Show that the value of a definite integral is unity

Solution 1:

We show that $I=\int_2^4 \frac{f(x)}{f(x)+f(6-x)}\,dx$ equals $1$, where $f(x)=\sqrt{\log(9-x)}$.

Proof. By making a substitution $y=6-x$, we get $$I=\int_4^2 -\frac{f(6-y)}{f(y)+f(6-y)}\,dy=\int_2^4 \frac{f(6-y)}{f(y)+f(6-y)}\,dy.$$

Therefore $$\begin{align*}2I&=\int_2^4 \frac{f(x)}{f(x)+f(6-x)}dx+\int_2^4 \frac{f(6-y)}{f(y)+f(6-y)}dy\\ &=\int_2^4 \frac{f(x)}{f(x)+f(6-x)}dx+\int_2^4 \frac{f(6-x)}{f(x)+f(6-x)}dx=\int_2^4 1\,dx =2.\end{align*}$$

Edit. In the last part, $y$ is a dummy variable and can be changed to $x$ or any other variable you like.

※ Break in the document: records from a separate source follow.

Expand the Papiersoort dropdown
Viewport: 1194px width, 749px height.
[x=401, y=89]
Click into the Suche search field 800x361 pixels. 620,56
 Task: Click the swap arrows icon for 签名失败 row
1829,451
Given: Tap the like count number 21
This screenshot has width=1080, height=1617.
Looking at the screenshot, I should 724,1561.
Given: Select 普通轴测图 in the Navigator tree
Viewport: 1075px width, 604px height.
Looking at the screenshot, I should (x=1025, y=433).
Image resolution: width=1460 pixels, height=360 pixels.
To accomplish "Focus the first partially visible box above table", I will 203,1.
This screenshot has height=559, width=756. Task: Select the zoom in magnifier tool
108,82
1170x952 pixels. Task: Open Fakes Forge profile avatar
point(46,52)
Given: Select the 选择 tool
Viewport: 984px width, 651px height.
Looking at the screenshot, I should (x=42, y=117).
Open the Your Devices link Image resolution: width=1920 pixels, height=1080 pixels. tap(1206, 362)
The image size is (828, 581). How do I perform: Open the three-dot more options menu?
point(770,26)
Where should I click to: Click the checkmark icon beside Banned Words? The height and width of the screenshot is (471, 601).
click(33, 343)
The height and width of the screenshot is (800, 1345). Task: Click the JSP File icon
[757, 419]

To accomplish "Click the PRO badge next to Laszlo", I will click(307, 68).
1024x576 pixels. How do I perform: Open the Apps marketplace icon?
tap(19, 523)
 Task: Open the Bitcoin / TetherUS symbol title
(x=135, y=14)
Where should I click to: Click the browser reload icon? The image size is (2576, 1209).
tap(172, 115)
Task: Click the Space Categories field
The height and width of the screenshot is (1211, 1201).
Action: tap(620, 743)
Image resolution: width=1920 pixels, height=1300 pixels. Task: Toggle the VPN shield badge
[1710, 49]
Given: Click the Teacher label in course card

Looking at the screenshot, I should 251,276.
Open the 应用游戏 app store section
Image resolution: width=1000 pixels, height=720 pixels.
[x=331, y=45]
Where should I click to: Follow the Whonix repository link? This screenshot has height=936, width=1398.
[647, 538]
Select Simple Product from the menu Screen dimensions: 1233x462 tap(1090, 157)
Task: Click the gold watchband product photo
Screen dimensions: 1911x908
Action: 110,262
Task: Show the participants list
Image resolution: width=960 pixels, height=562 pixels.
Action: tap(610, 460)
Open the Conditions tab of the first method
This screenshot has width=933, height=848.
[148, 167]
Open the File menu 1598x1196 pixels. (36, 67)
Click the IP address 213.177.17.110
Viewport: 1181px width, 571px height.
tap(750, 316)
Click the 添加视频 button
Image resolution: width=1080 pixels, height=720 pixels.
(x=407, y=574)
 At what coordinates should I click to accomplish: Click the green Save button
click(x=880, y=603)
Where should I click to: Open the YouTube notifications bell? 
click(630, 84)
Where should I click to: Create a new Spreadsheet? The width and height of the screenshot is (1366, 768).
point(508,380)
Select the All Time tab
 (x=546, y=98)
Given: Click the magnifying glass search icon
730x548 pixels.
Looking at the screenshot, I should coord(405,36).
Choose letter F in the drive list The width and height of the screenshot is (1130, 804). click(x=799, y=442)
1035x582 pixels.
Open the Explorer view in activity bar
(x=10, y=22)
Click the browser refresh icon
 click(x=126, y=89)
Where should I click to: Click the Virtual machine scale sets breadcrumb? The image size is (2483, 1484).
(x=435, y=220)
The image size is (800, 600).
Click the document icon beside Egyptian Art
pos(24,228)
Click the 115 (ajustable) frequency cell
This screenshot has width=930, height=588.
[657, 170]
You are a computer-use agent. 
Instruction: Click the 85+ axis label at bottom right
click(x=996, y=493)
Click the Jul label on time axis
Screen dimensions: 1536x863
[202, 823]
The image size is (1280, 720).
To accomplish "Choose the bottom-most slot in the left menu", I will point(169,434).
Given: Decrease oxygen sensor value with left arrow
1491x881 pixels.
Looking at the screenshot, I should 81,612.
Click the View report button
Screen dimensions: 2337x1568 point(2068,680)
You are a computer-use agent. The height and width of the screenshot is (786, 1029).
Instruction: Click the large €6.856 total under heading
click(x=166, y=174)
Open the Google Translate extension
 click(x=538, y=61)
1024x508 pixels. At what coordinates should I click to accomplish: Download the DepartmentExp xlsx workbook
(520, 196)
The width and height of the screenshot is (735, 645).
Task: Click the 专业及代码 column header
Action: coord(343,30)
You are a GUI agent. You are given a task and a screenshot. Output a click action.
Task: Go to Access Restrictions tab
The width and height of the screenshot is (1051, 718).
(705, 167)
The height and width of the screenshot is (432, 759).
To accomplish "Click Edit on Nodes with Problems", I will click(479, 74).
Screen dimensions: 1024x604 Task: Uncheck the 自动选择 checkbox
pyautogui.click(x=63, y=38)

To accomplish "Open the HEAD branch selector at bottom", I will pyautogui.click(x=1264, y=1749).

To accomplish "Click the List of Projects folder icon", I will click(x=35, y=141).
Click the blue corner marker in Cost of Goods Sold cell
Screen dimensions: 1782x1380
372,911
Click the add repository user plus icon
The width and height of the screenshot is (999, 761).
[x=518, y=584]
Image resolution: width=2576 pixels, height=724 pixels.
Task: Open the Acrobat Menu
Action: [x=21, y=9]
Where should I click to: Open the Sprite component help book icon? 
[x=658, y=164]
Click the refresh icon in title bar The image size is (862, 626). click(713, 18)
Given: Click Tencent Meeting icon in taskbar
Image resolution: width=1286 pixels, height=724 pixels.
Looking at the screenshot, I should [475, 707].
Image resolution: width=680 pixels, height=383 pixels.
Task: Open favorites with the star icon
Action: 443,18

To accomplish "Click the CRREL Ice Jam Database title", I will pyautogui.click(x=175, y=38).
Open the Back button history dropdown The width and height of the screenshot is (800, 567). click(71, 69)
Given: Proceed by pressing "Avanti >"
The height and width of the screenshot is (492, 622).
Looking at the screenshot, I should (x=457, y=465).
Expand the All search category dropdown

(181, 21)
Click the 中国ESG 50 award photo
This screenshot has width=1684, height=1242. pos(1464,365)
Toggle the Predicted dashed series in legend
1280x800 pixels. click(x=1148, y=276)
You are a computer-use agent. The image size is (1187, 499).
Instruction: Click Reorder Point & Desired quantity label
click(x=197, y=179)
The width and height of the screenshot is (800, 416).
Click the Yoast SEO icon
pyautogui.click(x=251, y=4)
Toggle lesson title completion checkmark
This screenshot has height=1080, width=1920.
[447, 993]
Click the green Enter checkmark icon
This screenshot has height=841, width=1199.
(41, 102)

Edit2. If you don't like the same $x$ being used, you could use another variable, say $s$, so that with two substitutions $$\begin{align*}2I&=\int_2^4 \frac{f(x)}{f(x)+f(6-x)}dx+\int_2^4 \frac{f(6-y)}{f(y)+f(6-y)}dy\\ &=\int_2^4 \frac{f(s)}{f(s)+f(6-s)}ds+\int_2^4 \frac{f(6-s)}{f(s)+f(6-s)}ds=\int_2^4 1\,ds =2.\end{align*}$$

Solution 2:

$ \int^a_b f(x)\,dx $ = $ \int^a_b f(a+b-x)\,dx $ We can prove this by changing the dummy variable x to a+b-x, we get the integrand as $-f(a+b-x)\,dx$ and by changing the limits accordingly with $a+b-b$ and $a+b-a$, i.e. Now the integral becomes $-\int^b_af(a+b-x)dx$=$ \int^a_b f(a+b-x)dx $

The function given in the question satisfies the property that $f(x)+f(6-x)=1$. Let the integral be $I$ then $2I= \int^a_b f(x)\,dx+ \int^a_b f(a+b-x)dx=\int^a_b f(x)+f(a+b-x)\,dx=\int^a_b\,dx=a-b$, In your case $a-b=2$, hence $2I=2$. So $I=1$.